Attention, il ne s'agit en rien d'un exercice complet ou à recopier bêtement.
I - LES TERMES DU SUJET
La sensibilité désigne notre capacité à être affecté ou ému par quelque chose, ici par les œuvres d'arts. Il s'agit donc non pas seulement de percevoir les œuvres mais aussi de les apprécier que se soit positivement ou négativement.
Les œuvres d'arts : il est ici question non pas de l'art en général mais des productions artistiques considérées dans leurs diversités. Le sujet invite donc à considérer les œuvres d'art dans tous les domaines (peinture, sculpture, architecture, etc) et à tenir compte des multiples formes qu'elles prennent dans l'histoire. Éduquée : l'éducation renvoie à la formation qui permets d'accéder à l'autonomie. Si elle consiste dans un premier temps à conduire quelqu'un, elle vise fondamentalement la liberté de celui qui est éduqué.
II - L'ANALYSE DU PROBLÈME
Le sujet pose la question du statut de la sensibilité face aux œuvres d'art : est-elle de l'ordre du donné, propre à chaque individu non modifiable? Ou n'est-elle qu'une faculté qui exige pour s'exercer d'être formée? Si c'était le cas, en quoi consiste cette formation? S'agit-il seulement d'accumuler des connaissances? Ou de développer notre capacité d'être par la fréquentation des œuvres d'art?
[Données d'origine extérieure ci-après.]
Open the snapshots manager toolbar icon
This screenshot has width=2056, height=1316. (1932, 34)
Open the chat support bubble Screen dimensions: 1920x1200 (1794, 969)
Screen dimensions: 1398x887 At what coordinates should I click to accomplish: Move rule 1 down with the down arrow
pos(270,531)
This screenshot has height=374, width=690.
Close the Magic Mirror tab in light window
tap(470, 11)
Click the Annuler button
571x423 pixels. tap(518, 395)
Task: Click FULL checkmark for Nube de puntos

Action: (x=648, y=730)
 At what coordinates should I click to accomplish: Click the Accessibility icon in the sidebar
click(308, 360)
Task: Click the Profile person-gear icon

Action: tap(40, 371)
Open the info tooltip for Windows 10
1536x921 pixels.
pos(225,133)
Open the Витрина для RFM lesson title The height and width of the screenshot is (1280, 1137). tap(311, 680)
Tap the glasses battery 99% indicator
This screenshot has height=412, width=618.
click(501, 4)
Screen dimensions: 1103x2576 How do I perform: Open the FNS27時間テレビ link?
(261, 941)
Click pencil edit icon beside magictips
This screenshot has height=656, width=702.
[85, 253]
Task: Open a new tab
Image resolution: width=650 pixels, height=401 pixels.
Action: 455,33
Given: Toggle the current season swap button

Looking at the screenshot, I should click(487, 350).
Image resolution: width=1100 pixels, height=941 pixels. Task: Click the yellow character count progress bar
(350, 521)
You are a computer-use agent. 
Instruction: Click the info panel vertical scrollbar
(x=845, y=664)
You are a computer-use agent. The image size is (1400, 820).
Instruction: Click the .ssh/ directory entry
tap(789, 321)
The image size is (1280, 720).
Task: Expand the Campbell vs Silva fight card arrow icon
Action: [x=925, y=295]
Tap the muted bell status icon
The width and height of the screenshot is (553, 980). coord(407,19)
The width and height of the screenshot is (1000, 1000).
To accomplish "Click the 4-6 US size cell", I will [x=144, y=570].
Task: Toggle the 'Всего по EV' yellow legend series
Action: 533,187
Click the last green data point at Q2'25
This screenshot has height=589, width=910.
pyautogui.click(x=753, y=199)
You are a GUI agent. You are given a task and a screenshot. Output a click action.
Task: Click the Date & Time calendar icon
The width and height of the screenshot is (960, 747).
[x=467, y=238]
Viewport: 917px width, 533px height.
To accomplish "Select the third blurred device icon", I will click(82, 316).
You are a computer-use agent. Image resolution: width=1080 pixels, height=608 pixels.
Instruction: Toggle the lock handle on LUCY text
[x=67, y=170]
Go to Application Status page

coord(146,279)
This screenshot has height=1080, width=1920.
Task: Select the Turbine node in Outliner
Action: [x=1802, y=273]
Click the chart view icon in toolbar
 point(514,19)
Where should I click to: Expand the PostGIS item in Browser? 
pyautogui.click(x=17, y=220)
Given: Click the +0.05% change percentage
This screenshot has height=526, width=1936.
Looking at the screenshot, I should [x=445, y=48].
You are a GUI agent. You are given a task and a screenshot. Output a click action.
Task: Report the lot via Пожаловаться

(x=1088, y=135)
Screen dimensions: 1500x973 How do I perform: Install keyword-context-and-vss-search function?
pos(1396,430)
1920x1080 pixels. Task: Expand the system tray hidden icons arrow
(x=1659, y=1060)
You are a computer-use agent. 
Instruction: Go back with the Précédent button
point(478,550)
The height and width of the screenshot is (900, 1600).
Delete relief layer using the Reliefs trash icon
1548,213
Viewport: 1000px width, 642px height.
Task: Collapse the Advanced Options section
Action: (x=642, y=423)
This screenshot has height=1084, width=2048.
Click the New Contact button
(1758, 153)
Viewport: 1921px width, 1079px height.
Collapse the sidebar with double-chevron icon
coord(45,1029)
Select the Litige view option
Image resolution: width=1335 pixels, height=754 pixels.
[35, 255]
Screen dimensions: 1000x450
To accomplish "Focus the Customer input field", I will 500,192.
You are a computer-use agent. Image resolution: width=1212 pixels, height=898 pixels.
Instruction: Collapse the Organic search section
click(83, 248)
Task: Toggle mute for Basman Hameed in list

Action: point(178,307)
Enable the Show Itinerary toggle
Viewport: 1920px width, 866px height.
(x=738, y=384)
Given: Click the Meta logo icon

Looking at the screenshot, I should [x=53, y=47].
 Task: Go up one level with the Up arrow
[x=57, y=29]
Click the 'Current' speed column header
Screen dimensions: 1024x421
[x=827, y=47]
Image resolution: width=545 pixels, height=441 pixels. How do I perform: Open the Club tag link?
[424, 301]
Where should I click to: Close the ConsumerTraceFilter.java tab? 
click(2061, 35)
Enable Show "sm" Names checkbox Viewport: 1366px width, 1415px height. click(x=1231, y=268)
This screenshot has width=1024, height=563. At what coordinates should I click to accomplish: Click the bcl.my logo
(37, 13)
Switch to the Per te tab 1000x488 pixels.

III - UNE DÉMARCHE POSSIBLE
On peut organiser la réflexion selon une progression qui examine d'abord de façon critique l'idée selon laquelle dans le domaine de l'art, il n'y aurait que des préférences subjectiques pour montrer ensuite que ce que l'on appelle le jugement de goût ne saurait être réduit à une opinion arbitraire. Si le goût relève du jugement, il n'est ni immédiat, ni spontané mais il est susceptible d'être formé. On pourra alors analyser en quoi consiste cette formation et monter à quelle condition elle permet de développer, d'affiner notre réceptivité aux œuvres d'art afin d'étendre le champ de notre expérience esthétique.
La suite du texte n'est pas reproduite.